- [TEXTAUSZUG]:
________________

Prozess vor dem Bonner Landgericht Quintett soll Nachbarn über Wochen gefangen gehalten haben

Siegburg/Bonn · Fünf Männer und Frauen aus Siegburg müssen sich derzeit unter anderem wegen Freiheitsberaubung vor dem Bonner Landgericht verantworten. Sie sollen ihren im Rollstuhl sitzenden Nachbarn über Wochen gefangen gehalten haben.

 Vor dem Bonner Landgericht müssen sich derzeit fünf Siegburger verantworten, die ihren Nachbarn gefangen gehalten haben sollen.

Vor dem Bonner Landgericht müssen sich derzeit fünf Siegburger verantworten, die ihren Nachbarn gefangen gehalten haben sollen.

________________

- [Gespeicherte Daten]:
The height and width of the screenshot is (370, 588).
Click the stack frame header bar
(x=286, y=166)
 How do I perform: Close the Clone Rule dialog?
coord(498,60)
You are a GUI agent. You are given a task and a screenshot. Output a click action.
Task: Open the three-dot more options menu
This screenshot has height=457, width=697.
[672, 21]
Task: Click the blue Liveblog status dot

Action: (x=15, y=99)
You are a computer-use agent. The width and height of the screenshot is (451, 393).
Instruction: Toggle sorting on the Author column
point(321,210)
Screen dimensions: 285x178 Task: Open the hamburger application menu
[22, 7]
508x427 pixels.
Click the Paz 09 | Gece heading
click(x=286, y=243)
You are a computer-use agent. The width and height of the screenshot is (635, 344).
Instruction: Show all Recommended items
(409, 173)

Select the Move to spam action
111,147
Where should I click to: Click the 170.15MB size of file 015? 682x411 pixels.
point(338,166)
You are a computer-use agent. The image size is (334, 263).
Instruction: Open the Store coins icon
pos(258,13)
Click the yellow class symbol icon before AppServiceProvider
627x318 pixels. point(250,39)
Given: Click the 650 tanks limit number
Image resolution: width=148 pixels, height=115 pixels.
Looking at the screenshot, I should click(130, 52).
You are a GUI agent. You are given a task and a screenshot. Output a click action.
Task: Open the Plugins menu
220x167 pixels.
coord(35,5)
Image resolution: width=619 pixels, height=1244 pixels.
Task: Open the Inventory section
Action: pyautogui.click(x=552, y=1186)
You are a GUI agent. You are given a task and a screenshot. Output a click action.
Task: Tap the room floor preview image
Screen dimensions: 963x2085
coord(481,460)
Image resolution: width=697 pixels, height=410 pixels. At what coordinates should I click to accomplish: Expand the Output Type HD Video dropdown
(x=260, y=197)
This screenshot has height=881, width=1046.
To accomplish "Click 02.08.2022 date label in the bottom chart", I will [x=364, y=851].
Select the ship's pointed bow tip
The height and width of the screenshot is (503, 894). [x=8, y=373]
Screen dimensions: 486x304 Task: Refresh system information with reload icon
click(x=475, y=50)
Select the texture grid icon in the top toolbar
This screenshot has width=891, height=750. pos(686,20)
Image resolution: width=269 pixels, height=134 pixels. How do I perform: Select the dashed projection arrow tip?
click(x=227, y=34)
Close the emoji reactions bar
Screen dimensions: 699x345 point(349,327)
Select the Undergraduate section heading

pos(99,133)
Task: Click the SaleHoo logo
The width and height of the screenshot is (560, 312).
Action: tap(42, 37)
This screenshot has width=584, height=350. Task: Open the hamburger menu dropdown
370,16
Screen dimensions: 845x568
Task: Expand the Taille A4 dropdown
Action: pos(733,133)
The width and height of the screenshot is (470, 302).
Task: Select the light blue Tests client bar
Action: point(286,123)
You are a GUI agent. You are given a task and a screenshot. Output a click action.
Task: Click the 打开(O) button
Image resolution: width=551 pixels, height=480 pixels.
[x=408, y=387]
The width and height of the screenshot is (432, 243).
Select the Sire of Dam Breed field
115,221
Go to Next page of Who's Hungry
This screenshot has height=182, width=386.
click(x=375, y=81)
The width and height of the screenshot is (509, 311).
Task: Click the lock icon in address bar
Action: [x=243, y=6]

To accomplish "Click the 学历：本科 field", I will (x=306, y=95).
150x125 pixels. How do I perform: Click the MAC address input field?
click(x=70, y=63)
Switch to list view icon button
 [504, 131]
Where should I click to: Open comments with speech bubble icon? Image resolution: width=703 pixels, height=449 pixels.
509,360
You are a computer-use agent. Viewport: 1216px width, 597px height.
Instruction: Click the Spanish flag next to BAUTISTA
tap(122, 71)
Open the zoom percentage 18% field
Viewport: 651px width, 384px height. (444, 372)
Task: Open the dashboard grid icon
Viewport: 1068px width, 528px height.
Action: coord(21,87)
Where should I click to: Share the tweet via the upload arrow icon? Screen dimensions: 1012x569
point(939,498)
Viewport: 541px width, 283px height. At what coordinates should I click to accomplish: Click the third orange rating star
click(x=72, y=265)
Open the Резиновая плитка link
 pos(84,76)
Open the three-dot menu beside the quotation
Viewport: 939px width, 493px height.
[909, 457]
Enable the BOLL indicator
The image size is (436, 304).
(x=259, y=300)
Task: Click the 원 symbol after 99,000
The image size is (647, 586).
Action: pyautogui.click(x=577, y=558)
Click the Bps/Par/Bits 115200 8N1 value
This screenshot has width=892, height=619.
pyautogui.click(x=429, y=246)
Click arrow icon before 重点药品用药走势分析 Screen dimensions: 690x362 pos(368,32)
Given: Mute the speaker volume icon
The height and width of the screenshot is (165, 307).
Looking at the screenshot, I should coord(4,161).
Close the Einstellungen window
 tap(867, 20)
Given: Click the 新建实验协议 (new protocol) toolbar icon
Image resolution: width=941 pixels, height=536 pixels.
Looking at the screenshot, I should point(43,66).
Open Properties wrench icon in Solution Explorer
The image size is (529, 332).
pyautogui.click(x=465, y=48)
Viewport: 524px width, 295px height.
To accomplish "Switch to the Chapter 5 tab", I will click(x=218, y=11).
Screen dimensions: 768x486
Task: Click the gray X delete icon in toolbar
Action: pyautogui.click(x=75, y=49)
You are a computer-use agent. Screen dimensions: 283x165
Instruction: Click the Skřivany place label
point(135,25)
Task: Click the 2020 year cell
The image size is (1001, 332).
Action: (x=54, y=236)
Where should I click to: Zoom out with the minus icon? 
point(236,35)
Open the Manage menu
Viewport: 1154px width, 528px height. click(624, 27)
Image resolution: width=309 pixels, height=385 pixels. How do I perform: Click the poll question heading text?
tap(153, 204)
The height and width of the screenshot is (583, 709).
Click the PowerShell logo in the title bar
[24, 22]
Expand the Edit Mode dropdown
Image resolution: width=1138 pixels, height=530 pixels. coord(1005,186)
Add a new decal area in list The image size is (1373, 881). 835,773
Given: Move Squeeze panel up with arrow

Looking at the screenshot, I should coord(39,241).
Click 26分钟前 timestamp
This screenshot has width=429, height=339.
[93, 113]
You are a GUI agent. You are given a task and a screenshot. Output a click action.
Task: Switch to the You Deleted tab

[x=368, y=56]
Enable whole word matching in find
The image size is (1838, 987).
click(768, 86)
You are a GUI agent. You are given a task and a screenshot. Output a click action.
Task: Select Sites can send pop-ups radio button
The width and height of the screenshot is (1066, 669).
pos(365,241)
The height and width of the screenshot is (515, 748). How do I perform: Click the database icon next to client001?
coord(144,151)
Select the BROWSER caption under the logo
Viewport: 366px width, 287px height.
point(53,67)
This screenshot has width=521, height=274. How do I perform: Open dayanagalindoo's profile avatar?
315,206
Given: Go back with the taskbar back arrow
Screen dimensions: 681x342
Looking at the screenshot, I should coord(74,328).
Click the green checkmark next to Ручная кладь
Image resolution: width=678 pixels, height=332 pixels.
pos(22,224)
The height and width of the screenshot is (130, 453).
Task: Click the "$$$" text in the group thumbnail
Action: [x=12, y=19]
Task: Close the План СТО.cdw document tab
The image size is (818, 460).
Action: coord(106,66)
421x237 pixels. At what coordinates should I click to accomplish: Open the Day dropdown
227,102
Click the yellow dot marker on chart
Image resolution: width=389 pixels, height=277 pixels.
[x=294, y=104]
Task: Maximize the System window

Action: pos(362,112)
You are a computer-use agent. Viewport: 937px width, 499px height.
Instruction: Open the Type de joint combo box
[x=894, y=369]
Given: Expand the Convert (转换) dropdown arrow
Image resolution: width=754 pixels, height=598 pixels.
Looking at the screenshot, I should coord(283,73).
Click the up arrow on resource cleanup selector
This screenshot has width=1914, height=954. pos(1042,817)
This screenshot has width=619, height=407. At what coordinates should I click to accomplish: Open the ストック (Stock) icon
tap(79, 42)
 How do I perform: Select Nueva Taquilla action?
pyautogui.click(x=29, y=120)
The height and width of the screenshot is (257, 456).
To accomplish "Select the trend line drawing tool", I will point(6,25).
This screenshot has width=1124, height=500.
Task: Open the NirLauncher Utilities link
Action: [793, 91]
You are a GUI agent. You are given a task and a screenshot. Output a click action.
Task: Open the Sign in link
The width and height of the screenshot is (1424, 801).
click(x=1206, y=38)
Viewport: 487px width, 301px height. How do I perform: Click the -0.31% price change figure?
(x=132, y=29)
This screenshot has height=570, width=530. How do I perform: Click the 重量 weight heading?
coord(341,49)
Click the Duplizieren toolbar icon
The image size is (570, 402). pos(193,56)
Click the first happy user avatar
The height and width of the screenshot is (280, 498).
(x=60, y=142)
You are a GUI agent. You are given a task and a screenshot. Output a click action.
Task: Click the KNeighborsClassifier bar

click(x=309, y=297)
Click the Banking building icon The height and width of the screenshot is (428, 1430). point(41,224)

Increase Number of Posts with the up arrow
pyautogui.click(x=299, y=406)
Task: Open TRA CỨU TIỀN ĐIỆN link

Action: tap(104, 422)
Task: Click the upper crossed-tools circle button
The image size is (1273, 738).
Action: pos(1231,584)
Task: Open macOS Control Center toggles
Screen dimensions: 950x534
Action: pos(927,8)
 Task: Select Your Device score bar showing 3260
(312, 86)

________________

- [ARBEITSANWEISUNGEN]:
1. Wie viele Personen müssen sich laut dem Bericht über den Siegburger Prozess vor dem Bonner Landgericht verantworten, und woher stammen sie?
2. Kopieren Sie aus dem Bericht über den Siegburger Prozess den Abschnitt von „Prozess vor dem“ bis „gefangen gehalten haben.“ wortgetreu.
3. Schreiben Sie den Bericht über den Siegburger Prozess nach seinem letzten Satz weiter.

- [LÖSUNGEN]:
1. Fünf Männer und Frauen aus Siegburg.

2.
Prozess vor dem Bonner Landgericht Quintett soll Nachbarn über Wochen gefangen gehalten haben

Siegburg/Bonn · Fünf Männer und Frauen aus Siegburg müssen sich derzeit unter anderem wegen Freiheitsberaubung vor dem Bonner Landgericht verantworten. Sie sollen ihren im Rollstuhl sitzenden Nachbarn über Wochen gefangen gehalten haben.

3.
Foto: dpa/Oliver Berg

Ein derartiges Gedränge auf der Anklagebank sieht man nicht jeden Tag: Insgesamt zehn Personen, fünf Angeklagte im Alter zwischen 29 und 45 Jahren sowie ihre fünf Anwälte nahmen am Dienstagmorgen in Saal 0.15 des Bonner Landgerichts Platz. Die Anklage lautete auf Freiheitsberaubung, Körperverletzung, Computerbetrug, Raub und Diebstahl. Das Quintett soll einen Nachbarn über mehrere Wochen gefangen gehalten haben. Dem Hauptangeklagten wird von der Staatsanwaltschaft zudem vorgeworfen, das 54-jährige Opfer misshandelt zu haben. Außerdem soll das Konto des Festgehaltenen systematisch geplündert worden sein.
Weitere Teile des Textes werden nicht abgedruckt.